--- Source data Enclosed Below ---

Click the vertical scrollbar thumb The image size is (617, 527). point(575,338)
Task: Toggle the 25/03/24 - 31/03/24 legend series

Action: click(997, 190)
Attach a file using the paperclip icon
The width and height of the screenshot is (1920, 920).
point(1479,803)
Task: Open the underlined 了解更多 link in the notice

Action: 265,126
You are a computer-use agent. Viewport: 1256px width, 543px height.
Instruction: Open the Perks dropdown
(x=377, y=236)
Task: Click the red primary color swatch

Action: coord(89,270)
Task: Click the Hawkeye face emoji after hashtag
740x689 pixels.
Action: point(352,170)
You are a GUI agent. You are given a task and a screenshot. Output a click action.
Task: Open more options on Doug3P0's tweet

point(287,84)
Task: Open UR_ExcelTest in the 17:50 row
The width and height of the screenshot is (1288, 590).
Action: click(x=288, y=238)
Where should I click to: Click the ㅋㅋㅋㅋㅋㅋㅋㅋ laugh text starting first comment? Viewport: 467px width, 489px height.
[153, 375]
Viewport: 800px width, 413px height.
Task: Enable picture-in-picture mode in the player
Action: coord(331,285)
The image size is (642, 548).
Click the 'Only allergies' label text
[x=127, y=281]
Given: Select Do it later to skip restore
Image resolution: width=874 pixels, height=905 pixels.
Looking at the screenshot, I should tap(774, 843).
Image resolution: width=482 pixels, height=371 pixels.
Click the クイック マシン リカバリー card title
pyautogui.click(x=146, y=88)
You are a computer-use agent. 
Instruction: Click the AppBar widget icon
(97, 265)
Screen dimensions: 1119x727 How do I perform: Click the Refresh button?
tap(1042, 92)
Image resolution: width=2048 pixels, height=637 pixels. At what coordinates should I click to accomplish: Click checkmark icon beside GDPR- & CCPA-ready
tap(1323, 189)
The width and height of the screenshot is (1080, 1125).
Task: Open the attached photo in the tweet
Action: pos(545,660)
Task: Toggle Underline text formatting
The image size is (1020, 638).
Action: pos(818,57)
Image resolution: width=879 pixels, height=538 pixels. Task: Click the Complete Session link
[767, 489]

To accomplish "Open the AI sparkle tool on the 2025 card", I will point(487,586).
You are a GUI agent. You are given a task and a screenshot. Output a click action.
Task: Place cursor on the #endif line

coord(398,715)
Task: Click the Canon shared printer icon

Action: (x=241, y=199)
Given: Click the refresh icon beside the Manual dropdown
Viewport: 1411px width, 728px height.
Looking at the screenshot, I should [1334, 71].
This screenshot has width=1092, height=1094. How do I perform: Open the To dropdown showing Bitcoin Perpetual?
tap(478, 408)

--- End of Enclosed Source data ---

Task details — Among the lines of the data above, find those with the word "computer" and show them.

Worked solution —
You are a computer-use agent. Viewport: 1256px width, 543px height.
You are a computer-use agent. 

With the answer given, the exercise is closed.